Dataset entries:
---+---

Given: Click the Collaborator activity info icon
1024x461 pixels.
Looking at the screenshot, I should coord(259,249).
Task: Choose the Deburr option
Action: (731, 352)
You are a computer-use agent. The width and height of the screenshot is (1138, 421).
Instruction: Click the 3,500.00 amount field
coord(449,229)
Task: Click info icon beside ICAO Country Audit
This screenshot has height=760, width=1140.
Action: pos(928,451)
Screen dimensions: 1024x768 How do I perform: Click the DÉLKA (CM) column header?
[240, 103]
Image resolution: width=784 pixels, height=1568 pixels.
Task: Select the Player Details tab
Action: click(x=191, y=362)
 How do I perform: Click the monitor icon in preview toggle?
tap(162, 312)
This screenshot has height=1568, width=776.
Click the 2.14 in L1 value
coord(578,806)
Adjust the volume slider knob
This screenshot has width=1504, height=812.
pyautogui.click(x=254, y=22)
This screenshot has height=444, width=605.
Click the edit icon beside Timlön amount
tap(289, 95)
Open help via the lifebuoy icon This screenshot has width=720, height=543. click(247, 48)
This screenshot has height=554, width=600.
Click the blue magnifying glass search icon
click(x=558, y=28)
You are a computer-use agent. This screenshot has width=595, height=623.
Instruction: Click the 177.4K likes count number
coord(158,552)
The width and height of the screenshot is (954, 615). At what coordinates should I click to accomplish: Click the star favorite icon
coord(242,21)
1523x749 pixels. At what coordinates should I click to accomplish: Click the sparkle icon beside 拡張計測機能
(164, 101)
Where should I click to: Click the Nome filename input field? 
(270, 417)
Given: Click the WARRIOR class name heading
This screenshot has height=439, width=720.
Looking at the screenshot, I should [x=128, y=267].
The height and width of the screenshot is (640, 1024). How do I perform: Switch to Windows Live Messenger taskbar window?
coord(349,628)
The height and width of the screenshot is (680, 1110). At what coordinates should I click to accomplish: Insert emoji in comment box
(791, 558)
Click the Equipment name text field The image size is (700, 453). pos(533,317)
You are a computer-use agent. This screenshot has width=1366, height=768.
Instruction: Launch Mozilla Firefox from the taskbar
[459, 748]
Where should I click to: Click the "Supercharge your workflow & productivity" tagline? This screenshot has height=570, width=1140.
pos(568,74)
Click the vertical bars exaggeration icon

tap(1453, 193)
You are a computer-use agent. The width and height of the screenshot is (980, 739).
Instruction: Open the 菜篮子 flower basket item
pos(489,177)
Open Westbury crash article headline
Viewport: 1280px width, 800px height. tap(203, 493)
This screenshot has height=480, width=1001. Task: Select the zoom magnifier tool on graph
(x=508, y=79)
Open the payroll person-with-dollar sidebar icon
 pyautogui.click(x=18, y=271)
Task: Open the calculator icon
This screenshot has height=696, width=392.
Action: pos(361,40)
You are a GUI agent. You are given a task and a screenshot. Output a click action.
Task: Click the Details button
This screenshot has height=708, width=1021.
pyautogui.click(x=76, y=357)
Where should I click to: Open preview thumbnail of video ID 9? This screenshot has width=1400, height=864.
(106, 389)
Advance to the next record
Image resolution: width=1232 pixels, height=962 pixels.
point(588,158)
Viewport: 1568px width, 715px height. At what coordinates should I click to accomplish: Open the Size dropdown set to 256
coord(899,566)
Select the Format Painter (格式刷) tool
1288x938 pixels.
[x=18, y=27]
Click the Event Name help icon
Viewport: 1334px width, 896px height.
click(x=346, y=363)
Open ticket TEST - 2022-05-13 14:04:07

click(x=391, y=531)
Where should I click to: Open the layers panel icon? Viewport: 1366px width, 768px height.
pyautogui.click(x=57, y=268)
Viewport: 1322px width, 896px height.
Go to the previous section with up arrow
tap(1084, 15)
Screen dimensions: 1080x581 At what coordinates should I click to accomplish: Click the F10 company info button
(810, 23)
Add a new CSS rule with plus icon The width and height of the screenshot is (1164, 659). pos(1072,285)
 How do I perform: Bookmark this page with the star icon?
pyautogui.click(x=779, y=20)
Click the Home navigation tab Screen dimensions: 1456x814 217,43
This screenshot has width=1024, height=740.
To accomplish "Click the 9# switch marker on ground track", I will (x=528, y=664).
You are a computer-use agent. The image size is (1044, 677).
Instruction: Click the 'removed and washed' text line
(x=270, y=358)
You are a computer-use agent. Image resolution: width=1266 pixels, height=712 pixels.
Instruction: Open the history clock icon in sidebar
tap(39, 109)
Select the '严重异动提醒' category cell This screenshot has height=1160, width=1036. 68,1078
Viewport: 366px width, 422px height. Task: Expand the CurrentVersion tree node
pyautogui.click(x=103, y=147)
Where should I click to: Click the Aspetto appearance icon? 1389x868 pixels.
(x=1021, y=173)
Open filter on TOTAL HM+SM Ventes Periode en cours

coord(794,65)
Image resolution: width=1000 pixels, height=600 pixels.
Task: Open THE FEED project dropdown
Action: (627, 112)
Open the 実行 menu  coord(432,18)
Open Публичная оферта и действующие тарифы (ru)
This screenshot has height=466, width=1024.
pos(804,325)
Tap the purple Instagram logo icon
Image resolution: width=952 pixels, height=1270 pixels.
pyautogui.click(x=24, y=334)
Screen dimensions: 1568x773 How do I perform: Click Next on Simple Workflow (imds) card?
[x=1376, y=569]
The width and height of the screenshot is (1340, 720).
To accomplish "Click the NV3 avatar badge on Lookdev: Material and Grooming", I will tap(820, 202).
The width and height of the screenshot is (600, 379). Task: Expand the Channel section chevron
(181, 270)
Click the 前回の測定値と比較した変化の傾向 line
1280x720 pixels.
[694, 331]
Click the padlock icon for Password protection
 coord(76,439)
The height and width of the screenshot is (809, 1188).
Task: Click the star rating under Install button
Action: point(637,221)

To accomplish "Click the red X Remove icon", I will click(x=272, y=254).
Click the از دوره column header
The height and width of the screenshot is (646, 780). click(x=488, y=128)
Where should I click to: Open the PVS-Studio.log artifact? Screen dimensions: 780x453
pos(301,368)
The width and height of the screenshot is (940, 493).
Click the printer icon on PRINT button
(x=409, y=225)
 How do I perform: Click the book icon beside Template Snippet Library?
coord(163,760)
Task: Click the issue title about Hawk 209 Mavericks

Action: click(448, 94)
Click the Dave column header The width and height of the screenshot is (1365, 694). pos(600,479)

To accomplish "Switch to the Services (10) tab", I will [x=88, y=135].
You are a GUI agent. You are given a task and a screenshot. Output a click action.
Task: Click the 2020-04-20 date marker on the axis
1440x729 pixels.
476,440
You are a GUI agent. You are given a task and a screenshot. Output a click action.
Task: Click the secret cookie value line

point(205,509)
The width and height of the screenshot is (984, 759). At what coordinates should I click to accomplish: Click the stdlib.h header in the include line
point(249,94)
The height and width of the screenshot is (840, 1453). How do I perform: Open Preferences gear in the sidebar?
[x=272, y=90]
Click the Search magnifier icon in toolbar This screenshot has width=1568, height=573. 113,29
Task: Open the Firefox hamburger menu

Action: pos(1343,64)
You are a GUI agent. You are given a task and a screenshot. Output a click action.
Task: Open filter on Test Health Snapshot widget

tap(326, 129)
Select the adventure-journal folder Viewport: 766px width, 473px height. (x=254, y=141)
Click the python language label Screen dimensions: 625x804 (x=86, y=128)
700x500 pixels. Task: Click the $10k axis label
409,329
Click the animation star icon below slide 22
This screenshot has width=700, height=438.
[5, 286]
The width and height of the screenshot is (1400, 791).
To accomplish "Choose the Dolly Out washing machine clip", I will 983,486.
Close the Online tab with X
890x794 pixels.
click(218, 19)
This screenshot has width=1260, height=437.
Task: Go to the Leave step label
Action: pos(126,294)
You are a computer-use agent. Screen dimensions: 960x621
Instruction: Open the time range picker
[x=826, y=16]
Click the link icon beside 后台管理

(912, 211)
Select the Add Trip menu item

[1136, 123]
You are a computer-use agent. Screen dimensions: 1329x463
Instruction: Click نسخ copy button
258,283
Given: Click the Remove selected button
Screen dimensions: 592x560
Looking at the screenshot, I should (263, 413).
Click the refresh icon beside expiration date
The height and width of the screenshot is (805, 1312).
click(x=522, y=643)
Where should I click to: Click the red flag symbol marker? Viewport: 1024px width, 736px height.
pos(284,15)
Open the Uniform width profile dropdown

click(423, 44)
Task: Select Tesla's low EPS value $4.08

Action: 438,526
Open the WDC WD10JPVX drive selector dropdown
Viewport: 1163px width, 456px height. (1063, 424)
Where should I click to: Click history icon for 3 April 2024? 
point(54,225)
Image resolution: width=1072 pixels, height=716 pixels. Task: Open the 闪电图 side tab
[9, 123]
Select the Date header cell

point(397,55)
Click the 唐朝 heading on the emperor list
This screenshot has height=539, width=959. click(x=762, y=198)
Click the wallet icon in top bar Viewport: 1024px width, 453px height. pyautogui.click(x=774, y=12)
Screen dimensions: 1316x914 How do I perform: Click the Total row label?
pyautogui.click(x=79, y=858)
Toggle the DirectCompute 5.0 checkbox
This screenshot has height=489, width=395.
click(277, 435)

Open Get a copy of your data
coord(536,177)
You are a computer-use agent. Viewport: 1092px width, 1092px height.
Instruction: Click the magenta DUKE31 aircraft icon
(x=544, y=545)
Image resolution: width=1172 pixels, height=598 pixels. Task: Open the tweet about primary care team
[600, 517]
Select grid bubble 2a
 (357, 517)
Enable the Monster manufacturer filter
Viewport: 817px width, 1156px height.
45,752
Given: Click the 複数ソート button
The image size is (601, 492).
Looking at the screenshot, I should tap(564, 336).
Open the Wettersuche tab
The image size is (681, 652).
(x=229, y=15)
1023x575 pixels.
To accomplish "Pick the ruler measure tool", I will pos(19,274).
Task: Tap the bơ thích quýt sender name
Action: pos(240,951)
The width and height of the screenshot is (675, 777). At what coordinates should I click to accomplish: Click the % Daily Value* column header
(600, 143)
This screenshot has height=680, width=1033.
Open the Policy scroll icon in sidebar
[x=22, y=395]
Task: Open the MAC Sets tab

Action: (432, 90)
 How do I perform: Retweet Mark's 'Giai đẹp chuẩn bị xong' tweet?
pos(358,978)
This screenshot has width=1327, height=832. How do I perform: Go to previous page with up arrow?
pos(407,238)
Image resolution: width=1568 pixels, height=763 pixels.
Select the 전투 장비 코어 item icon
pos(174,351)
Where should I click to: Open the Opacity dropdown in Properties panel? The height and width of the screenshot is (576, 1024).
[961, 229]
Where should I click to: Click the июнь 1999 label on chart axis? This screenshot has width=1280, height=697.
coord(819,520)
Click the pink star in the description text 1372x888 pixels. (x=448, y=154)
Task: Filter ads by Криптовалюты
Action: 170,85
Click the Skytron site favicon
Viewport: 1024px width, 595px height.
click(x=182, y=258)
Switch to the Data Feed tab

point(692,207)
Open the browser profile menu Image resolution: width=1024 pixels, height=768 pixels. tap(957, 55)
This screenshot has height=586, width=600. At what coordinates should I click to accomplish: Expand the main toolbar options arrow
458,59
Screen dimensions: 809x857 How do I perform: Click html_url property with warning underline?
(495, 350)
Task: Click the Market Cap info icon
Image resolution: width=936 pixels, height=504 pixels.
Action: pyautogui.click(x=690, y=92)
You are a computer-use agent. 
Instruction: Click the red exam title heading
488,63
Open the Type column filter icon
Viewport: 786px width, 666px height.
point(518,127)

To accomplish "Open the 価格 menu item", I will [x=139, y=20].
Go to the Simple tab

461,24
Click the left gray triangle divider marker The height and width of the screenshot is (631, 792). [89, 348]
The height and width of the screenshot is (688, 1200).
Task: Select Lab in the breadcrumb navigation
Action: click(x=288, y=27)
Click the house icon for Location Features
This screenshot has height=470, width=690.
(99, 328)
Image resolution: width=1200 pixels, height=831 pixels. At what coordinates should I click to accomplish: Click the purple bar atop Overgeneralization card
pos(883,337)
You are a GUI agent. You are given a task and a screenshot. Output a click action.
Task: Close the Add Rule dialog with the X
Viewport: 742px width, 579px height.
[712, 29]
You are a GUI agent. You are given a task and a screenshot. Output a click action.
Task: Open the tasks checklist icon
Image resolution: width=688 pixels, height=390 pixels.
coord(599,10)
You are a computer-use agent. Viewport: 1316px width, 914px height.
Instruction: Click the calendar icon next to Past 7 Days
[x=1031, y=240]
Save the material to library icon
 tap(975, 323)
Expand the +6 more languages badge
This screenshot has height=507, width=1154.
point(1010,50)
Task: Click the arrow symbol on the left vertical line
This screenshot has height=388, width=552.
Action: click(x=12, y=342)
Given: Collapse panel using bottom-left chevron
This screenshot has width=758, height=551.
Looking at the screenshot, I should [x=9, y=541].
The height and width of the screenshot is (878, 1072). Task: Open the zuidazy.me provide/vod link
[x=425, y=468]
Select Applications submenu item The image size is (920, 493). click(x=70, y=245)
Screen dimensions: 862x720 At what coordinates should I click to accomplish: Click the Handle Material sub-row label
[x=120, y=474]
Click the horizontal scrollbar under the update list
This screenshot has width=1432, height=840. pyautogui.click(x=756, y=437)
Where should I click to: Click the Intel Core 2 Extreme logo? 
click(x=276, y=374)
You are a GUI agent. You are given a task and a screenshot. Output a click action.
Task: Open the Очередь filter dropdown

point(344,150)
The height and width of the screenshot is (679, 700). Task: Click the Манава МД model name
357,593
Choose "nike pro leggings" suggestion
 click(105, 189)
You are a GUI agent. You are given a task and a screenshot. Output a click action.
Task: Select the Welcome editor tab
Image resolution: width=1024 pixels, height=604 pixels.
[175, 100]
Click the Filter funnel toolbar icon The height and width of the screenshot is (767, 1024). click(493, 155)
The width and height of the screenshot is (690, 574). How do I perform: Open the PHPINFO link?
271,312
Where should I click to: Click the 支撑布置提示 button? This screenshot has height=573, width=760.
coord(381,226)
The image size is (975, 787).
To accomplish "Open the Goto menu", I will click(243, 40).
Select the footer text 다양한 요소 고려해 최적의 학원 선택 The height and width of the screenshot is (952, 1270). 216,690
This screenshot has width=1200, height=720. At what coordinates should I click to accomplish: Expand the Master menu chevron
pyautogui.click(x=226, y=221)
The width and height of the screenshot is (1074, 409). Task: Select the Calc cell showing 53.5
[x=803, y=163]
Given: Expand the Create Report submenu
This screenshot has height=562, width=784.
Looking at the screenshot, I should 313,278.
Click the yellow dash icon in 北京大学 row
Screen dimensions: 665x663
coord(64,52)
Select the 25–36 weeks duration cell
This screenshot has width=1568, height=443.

---+---

◆ Problem to work on
Which lines of the data hold the string "computer"? Return each of them.

◆ Solution for this exercise
You are a computer-use agent. The width and height of the screenshot is (1138, 421).
You are a computer-use agent. This screenshot has width=595, height=623.
You are a computer-use agent. This screenshot has width=1366, height=768.
You are a computer-use agent. The width and height of the screenshot is (980, 739).
You are a computer-use agent. The image size is (1044, 677).
You are a computer-use agent. Image resolution: width=1266 pixels, height=712 pixels.
You are a computer-use agent. Screen dimensions: 960x621
You are a computer-use agent. Screen dimensions: 1329x463
You are a computer-use agent. Viewport: 1092px width, 1092px height.
You are a computer-use agent. 
You are a computer-use agent. Viewport: 1316px width, 914px height.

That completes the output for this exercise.